Não se pode falar de Katte ni Kaizou sem dar ao menos uma nota à conturbada transição do autor desta, para a sua série mais famosa; Zetsubou-sensei. 

Serializada pela editora Shogakukan na revista Shonen Sunday, a série do autor foi vitima de uma mudança de diretrizes internas, que afetava diretamente o conteúdo de sua história. Como se sabe, não é das mais suaves para um publico infanto-juvenil, almejado por esse tipo de publicação. Pode ser que ele tenha rejeitado a interferência editorial em sua história, e optou por um fim aparentemente prematuro a uma história que já tinha 27 volumes fechados e outros recém-publicados que encorpariam o volume 28, finalizando tudo. 
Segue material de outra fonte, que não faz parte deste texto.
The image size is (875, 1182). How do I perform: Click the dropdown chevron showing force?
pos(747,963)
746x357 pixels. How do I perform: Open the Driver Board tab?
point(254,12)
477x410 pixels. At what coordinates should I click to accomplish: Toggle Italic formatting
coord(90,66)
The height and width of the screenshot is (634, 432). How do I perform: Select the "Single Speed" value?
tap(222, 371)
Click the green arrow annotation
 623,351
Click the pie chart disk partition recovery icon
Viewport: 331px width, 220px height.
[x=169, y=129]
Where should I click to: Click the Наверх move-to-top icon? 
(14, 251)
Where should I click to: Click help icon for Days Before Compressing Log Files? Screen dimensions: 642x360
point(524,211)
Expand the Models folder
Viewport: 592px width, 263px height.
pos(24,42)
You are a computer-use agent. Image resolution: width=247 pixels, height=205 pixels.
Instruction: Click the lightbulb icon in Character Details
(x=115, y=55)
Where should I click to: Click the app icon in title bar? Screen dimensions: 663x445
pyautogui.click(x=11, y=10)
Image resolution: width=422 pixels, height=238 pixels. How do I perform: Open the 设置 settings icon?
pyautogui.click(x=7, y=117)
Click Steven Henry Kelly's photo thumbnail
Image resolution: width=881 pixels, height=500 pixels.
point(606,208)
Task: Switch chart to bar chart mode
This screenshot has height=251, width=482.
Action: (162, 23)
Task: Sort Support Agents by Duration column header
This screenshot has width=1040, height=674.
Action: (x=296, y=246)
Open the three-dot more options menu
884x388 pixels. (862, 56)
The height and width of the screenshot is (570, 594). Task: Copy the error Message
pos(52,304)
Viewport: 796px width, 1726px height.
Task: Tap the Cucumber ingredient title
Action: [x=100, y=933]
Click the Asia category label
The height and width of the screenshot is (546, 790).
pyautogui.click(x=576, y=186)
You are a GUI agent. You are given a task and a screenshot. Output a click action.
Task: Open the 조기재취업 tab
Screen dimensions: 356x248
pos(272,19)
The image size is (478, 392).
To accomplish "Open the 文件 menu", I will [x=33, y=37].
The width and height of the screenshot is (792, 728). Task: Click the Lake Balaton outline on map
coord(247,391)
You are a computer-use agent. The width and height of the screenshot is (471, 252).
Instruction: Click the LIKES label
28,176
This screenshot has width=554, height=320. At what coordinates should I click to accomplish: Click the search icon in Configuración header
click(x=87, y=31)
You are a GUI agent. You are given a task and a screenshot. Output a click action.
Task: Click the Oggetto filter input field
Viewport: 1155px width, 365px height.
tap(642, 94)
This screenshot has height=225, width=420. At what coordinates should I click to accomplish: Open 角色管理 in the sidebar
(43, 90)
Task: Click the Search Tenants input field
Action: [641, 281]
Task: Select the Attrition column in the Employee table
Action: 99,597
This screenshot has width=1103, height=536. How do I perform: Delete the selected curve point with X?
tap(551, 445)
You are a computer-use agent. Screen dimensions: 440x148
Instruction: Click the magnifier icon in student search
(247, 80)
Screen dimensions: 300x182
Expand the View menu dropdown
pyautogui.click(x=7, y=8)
Apesar de ter começado sua carreira publicando na Shogakukan, seu sucesso comercial veio mesmo na Shonen Magazine da Kodansha, com Zetsubou, que ficou tão popular que fez com que as pessoas voltassem os olhos para Katte ni Kaizou, redescobrindo-a. Acontece que ainda na Shogakukan, havia planos para uma adaptação em anime TV de Katte ni Kaizou, e ainda que se houvesse começado uma pré-produção, a mudança nos rumos editoriais fez com que este fosse cancelado. Mas na Kodansha, gozando de prestígio e a adaptação do seu mangá de sucesso pelo estúdio SHAFT, Katte no Kaizou pôde voltar à ativa nesse mesmo estúdio em 2011, ainda que como uma série curta de OVAs.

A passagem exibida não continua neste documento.